## Check your understanding
• 1. Using the press release on the HIV campaign launch, answer yes or no to whether each statement agrees with it, quoting the deciding words: (a) the campaign was launched in Suva; (b) the Vice-President delivered his message in person; (c) Dr Jimmie Rodgers is Director-General of the Secretariat of the Pacific Community.
• 2. In two sentences, summarize the press release on the HIV campaign launch.
• 3. Continue the press release on the HIV campaign launch from its last sentence.

## Excerpt
>>>>>
HIV/AIDS: Pacific put aside prejudices act now
Joint Fiji Ministry of Health/SPC Press Release
Put aside prejudices and act now for future generations
Tuesday 3 October 2006- A special HIV Campaign for the Melanesian Arts Festival was launched yesterday in Suva with a reminder from Fiji’s Vice-President, Ratu Joni Madraiwiwi, that an entire generation of people has died of AIDS-related diseases in other parts of the world and the same could happen in Melanesian countries.
“Youth are our future. If we as leaders, whether traditional, religious or political, wish to leave them the great legacy we celebrate at this festival, we must be more open and receptive about what HIV/AIDS is and the measures needed to overcome it,” said Vice-President Ratu Madraiwiwi in a message read out by an HIV peer educator.
“The question is whether we love our youth enough to put aside our own prejudices, so we can ensure they are better equipped to deal with HIV/AIDS and live.”
“Culture and tradition are important and vibrant influences in the lives of Pacific people. It is a heritage of which we are justly proud. Now some of our customary sensitivities concerning sexual conduct, reinforced by religious teachings, are resisting initiatives to combat the advance of HIV/AIDS. These taboos are often entrenched and deeply felt. However, people’s lives are at stake. We must act to prevent the tragedies that HIV/AIDS leaves in our midst.”
The Vice-President’s message echoed remarks made at the launch by Dr Jimmie Rodgers, Director-General of the Secretariat of the Pacific Community (SPC).
“If our cultures are to live in the future, if our traditions are to continue, then our duty today is to leave behind a legacy, even if that means having to make sacrifices,” said Dr Rodgers.
<<<<<
(Pixel coordinate grounding data)
>>>>>
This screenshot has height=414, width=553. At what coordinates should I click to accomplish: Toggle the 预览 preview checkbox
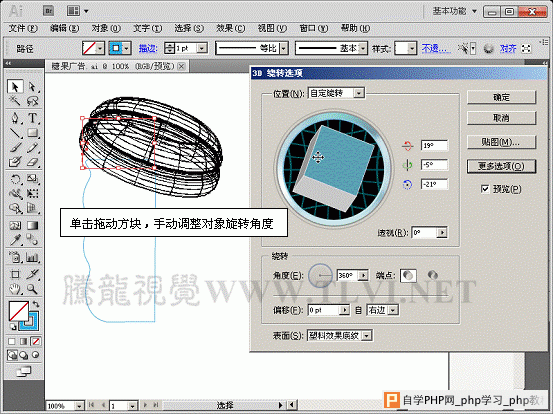(x=485, y=189)
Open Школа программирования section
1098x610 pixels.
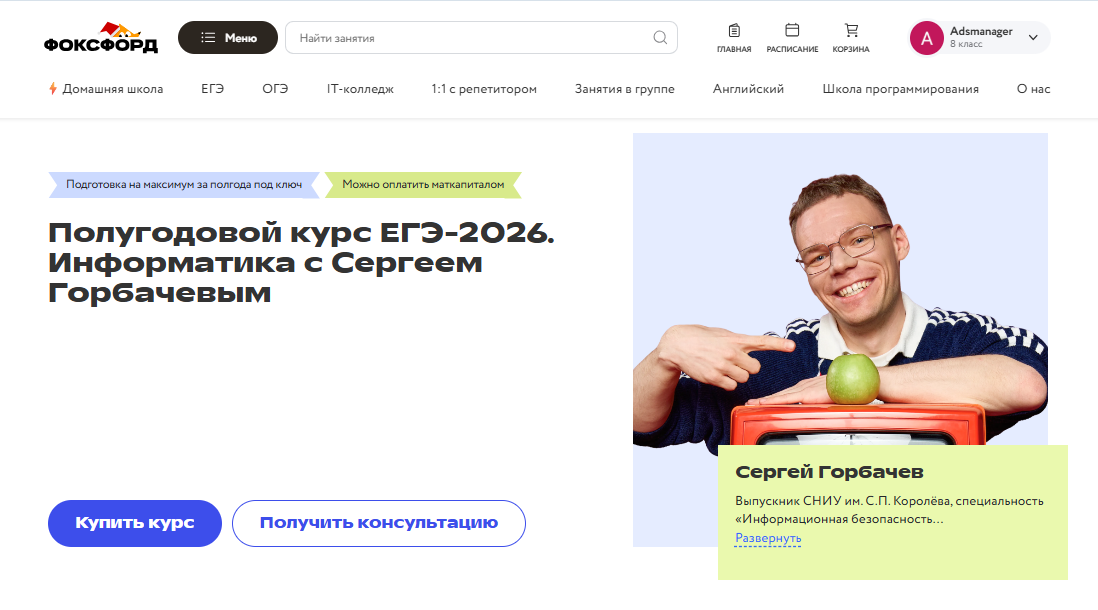tap(901, 89)
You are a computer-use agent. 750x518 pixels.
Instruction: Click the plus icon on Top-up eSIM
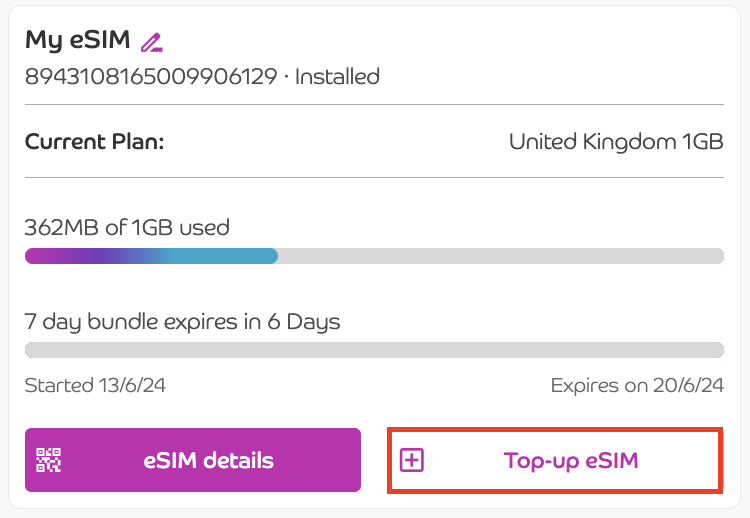coord(412,460)
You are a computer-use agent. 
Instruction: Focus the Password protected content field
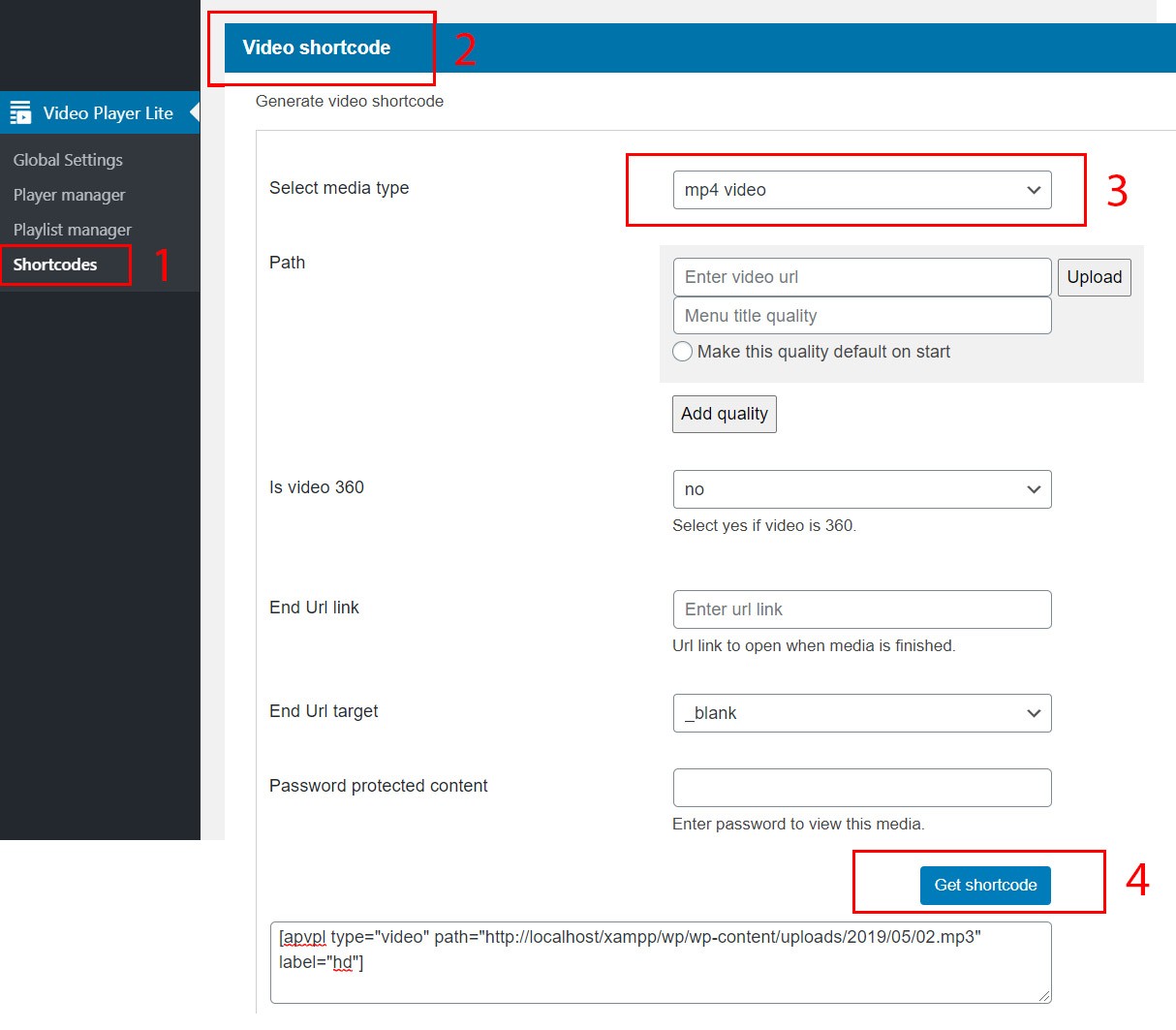pyautogui.click(x=861, y=788)
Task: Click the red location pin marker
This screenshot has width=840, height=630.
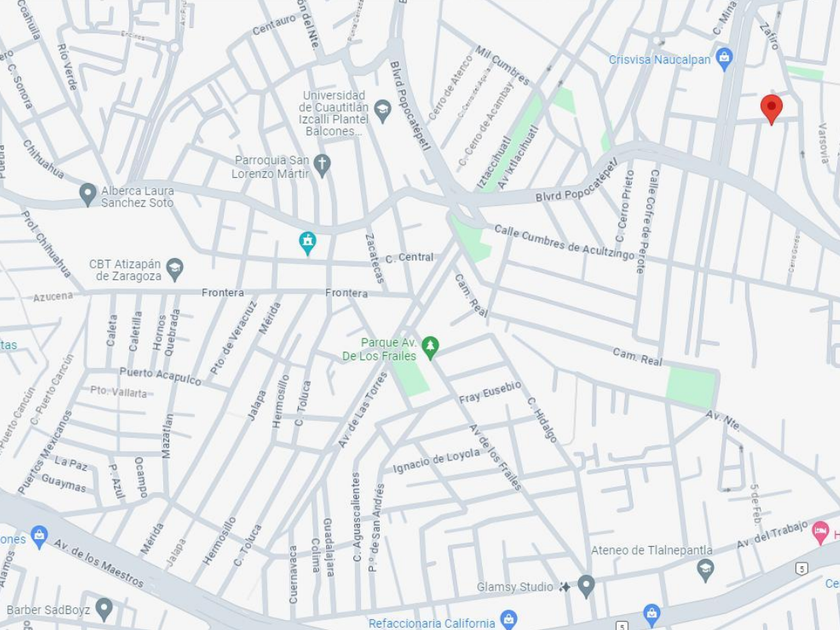Action: tap(771, 109)
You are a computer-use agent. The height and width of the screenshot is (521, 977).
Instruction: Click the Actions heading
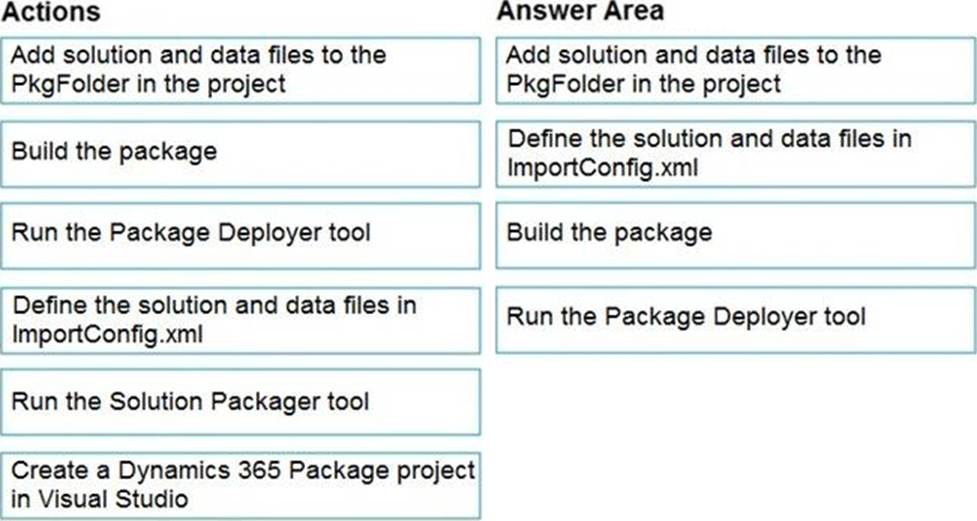pos(50,12)
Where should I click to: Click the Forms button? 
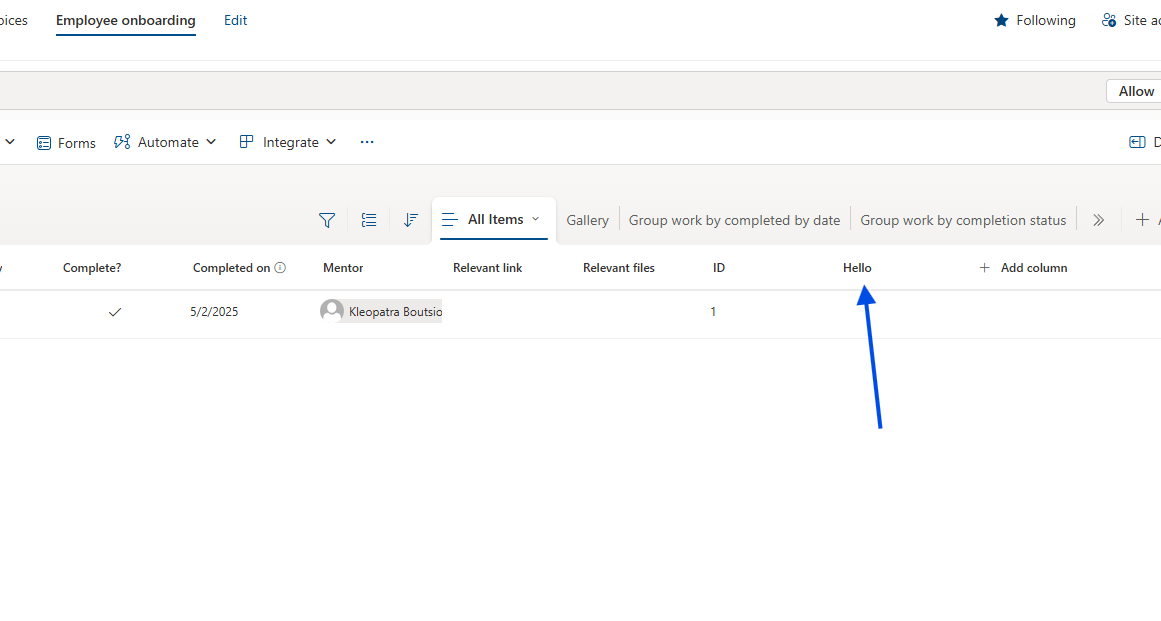pyautogui.click(x=66, y=143)
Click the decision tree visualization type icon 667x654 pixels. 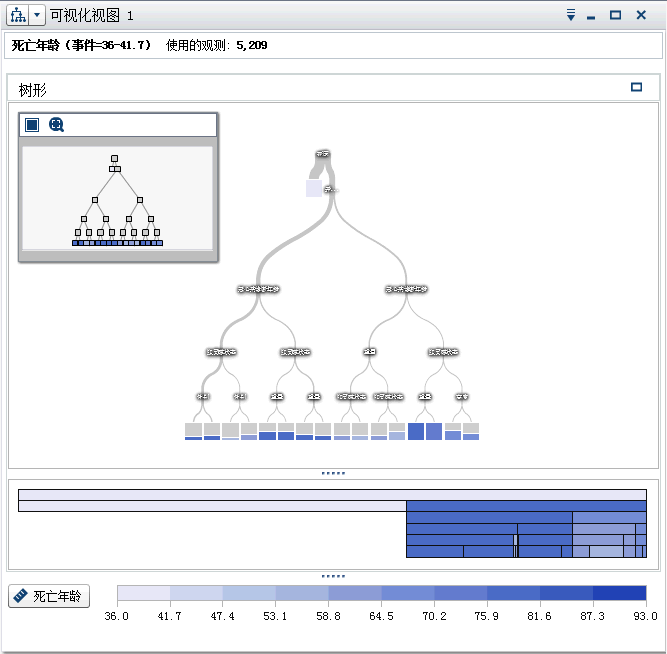18,16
<<<<<
## Written responses
• 1.
(a) Yes: "was launched yesterday in Suva"
(b) No: "in a message read out by an HIV peer educator"
(c) Yes: "Director-General of the Secretariat of the Pacific Community (SPC)"

• 2. A special HIV campaign for the Melanesian Arts Festival was launched in Suva with a message from Fiji's Vice-President, Ratu Joni Madraiwiwi, warning that AIDS could kill a generation in Melanesian countries as it has elsewhere and urging leaders to put aside prejudices and customary sensitivities about sexual conduct for the sake of youth. His message echoed remarks by Dr Jimmie Rodgers of the Secretariat of the Pacific Community, who said that keeping cultures and traditions alive means leaving a legacy, even at the cost of sacrifices.

• 3.
He stressed that survival depends on making individual choices and then acting on them, regardless of religion. This means that cultures evolve, but changes in cultures are proof that “as human beings we are the ones who can make the right choices to go forward.”
On the eve of the opening ceremony of the Melanesian Arts Festival, Dr Rodgers also noted that in the Pacific region, the threat of HIV is greatest in Melanesian countries, with a generalised epidemic already taking hold in Papua New Guinea. The World Health Organization estimates that more than 60 000 people are living with HIV in PNG.
Twenty trained Fijian HIV peer educators will be on site at the festival to talk to participants on a one-to-one basis about HIV and safe sex issues. They will also be promoting voluntary confidential counselling and testing.
The HIV campaign is being organised by SPC’s Cultural Development Bureau and HIV & STI Section in collaboration with Fiji’s Ministry of Health. The campaign will run throughout the festival, from 3 to 11 October.